It should be said that the JavaScript has to be converted to Ticks / s manually afterwards. If you run this evaluation, then please build use something like the following or convert it afterwards:

JavaScript
/* Code from above ... */

/* Stays pretty much the same */
function benchmark(f, id) {
    var start = (new Date).getTime();
    f();
    var diff = (new Date).getTime() - start;
    // Now this is different! -- this one could be compared 
    // with the output of the others
    document.getElementById(id).innerHTML = parseInt(time2Ticks(diff) / 1000);
}

/* New Function! */
function time2Ticks(msec) {
    var frequency = 2343808;
    return msec / 1000 * frequency;
}

Using the Code

The code can be used without any limitations. If you have suggestions for improvements or ideas for further evaluations, you are welcome to comment here. It should be noted that I thought about doing the same evaluations on Linux, but skipped that because I thought it would be unfair to test a fresh system against a system that is running since some years and is loaded with some services and many programs in the background. Also the Microsoft compiler is not available on Linux leading to a different evaluation in this scope. For C#, I would have used the Mono implementation. However, you are welcome to make a similar evaluation on a Linux machine and inform me about the results.
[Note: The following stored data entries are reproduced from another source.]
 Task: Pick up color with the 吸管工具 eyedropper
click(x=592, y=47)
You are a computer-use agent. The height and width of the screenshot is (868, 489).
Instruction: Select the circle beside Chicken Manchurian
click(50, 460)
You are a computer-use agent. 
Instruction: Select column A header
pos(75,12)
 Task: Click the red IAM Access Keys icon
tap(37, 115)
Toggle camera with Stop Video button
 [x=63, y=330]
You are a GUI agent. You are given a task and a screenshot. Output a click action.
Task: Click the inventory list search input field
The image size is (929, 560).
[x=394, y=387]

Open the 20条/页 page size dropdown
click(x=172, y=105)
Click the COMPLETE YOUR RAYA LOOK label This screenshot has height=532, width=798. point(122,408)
As long as the results are in Cycles / operation or Ticks / Operation, it is kind of comparable (again: the thing which makes it unfair to compare is the background load of the system, i.e. the programs and services that require some cycles to be executed while the (benchmark) program is running).
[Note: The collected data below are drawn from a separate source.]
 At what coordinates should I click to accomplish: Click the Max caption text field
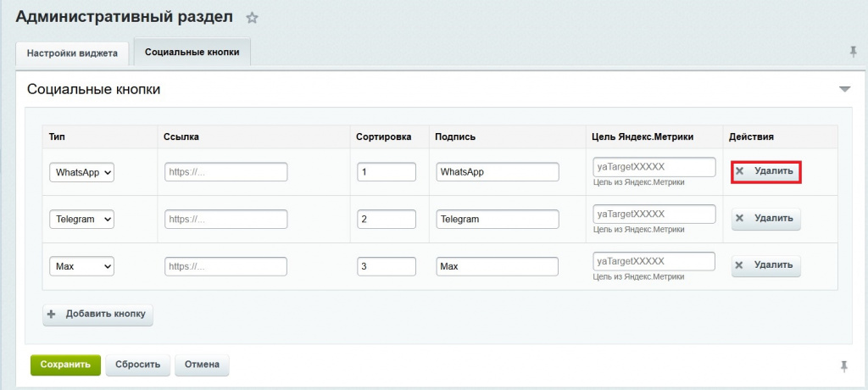coord(497,266)
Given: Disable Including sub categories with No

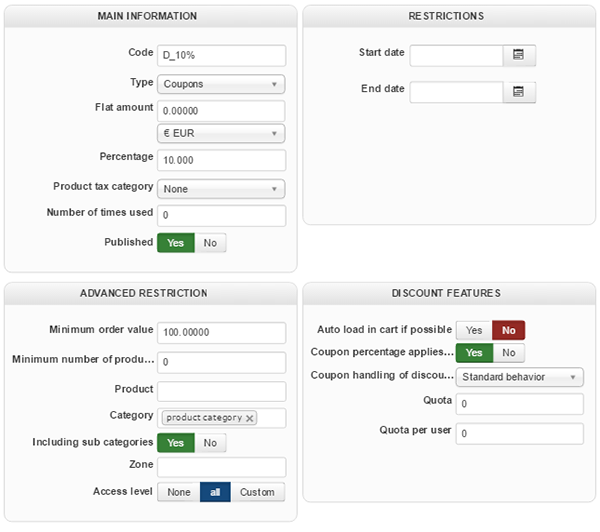Looking at the screenshot, I should pos(210,442).
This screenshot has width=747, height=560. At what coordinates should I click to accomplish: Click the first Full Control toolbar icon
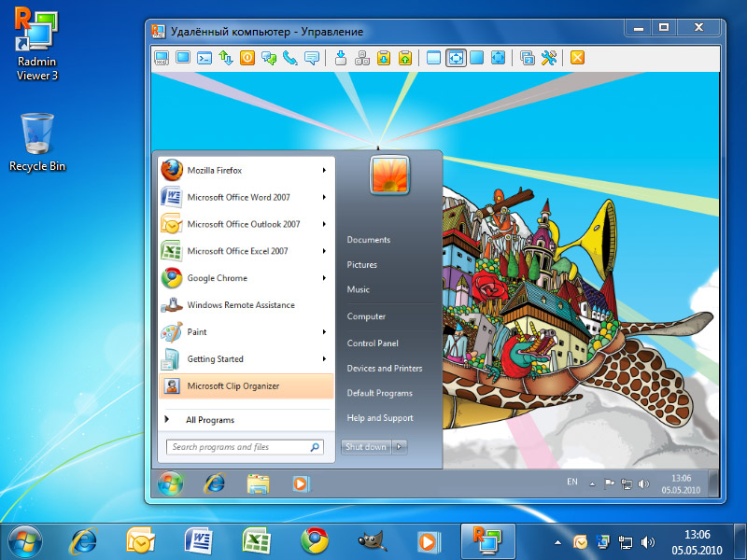[x=162, y=58]
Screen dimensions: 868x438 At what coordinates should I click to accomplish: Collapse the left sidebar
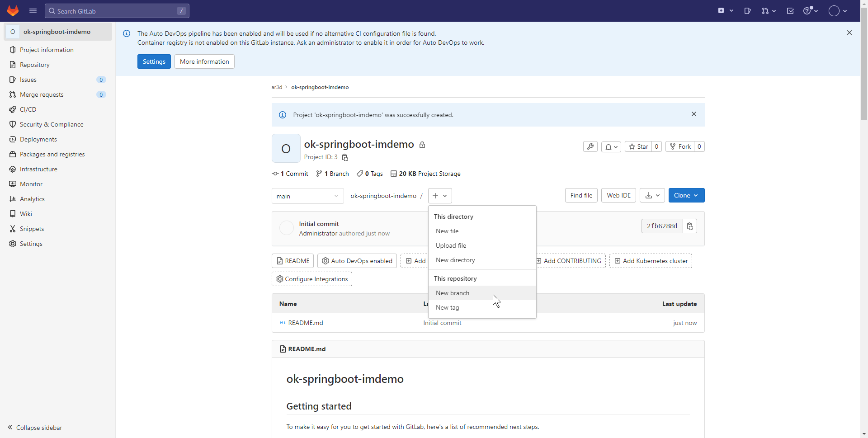point(35,428)
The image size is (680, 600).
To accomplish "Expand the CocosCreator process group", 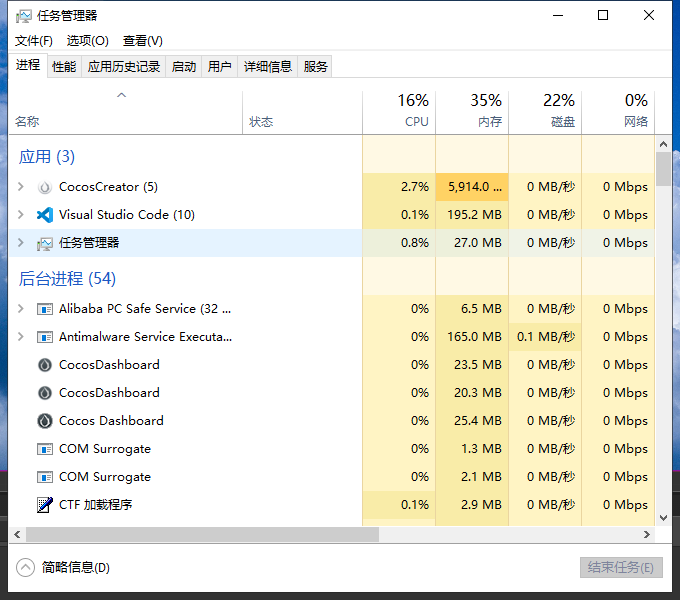I will (21, 187).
In order to get Fortran running, we used the following compilation command (this is obviously executing O2 optimizations against our code):

$ ifort base.f /check:bounds

All the required codefiles are included in the source.zip file.
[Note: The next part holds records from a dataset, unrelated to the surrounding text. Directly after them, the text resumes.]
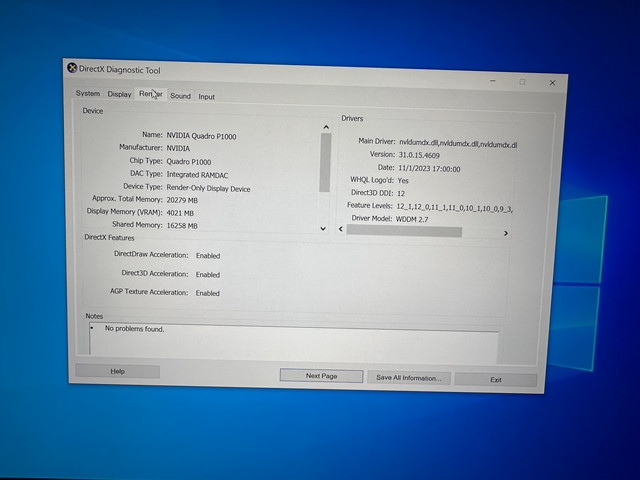Select the Render tab
Viewport: 640px width, 480px height.
click(x=151, y=94)
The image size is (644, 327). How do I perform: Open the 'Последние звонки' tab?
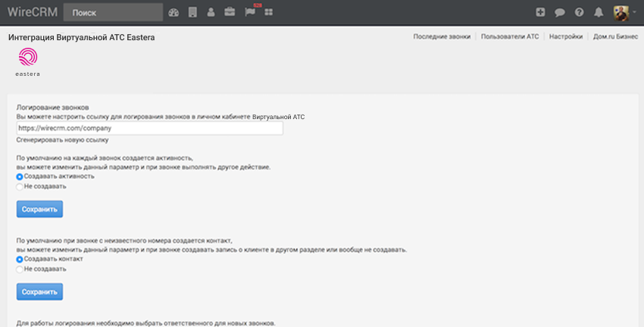[x=442, y=36]
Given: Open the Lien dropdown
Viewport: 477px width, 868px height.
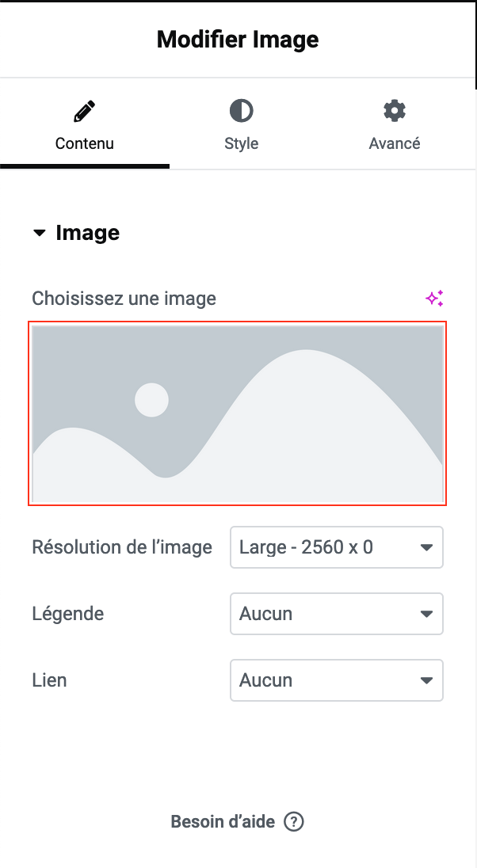Looking at the screenshot, I should click(x=336, y=680).
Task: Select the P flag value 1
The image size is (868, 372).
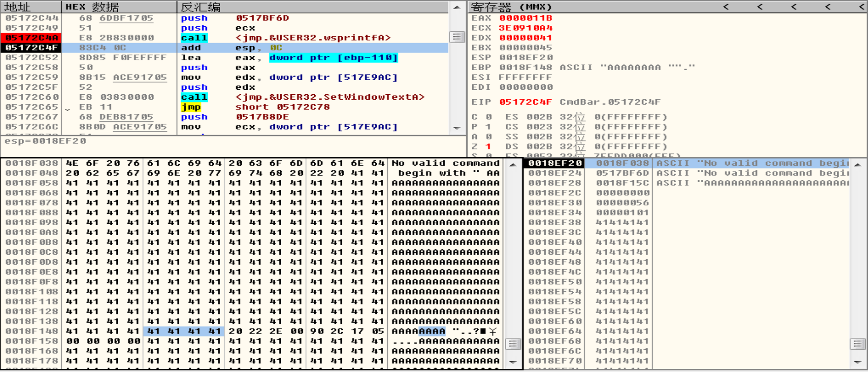Action: [488, 127]
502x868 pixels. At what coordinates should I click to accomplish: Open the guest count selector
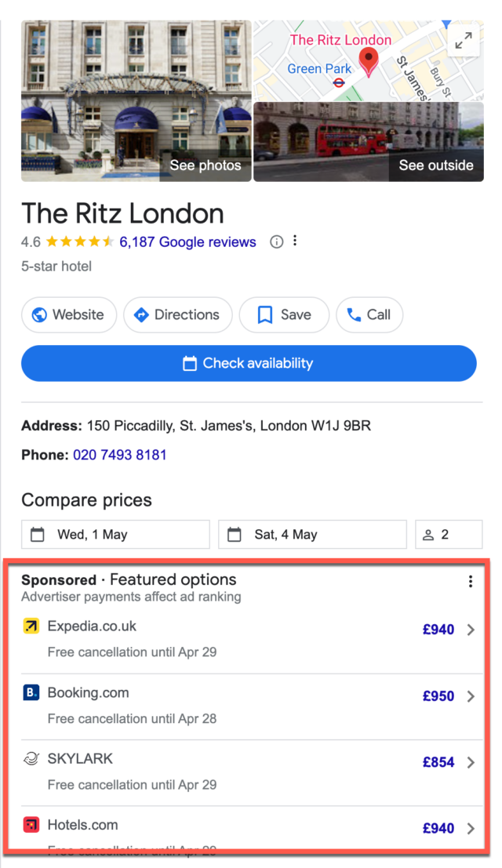click(449, 534)
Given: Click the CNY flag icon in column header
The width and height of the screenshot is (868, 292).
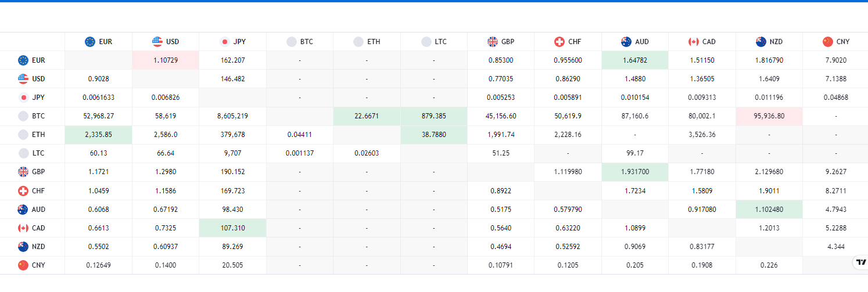Looking at the screenshot, I should click(x=828, y=42).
Bonus: Scripting languages

Another interesting evaluation can be done in the scripting languages genre. Here I included the following languages:

  • Perl (ActiveStatePerl for Windows 5.14.2 x64)
  • PHP (Version 5.3.1 for Windows, which was included in the XAMPP)
  • Python (Version 2.5.4 for Windows)

First: Please note that the version of Python is obviously outdated. I do not know if newer version provide a better performance. I did not hear about better performance, but if I'll ever have the time to change the Python installation on my computer I will do another evaluation for sure. The next thing to notice is that I did run all those benchmarks on Windows. PHP is getting faster and faster on Windows, however, I do think that it is still faster on Linux than on Windows. This is obviously also true for the other two scripting languages, since they have their origins in the Linux operating system as well.

Evaluation of the three major scripting languages

PHP seems to be faster than Perl due to various factors. On the one hand it is a specialized version of Perl, on the other side it has been regularly maintained in the last decade. It is also worth noting that there is a certain Windows factor in this evaluation. I would be curious to see this evaluation on Linux (and I will either do that myself sometimes in the future or wait for somebody to post reliable results). Either way, it is quite obvious that the scripting languages are really slow. I actually thought that they might be even slower than JavaScript, but a factor of 20 is quite a surprise. It is also worth noting that all those languages are following the pattern as seen from other scripting languages, containing the costly interpretation steps between the operations.

All in all I do think that this kind of evaluation is kind of unfair. The scripting languages were never supposed to care about operations - they should provide a reliable and easy to use source for quick and dirty programming. The evaluation is unfair since the for-loop is in my opinion too heavy and does require too many operations to be performed. The languages presented before (which have been the original target of the article) do contain special treatment for such loops. Therefore the time spent performing the loop itself is neglectable compared to the operation. This is what we were up to. Now this is not the case. I believe that all languages are direct proportional to the number of operations performed - including conditions, loop counters and others.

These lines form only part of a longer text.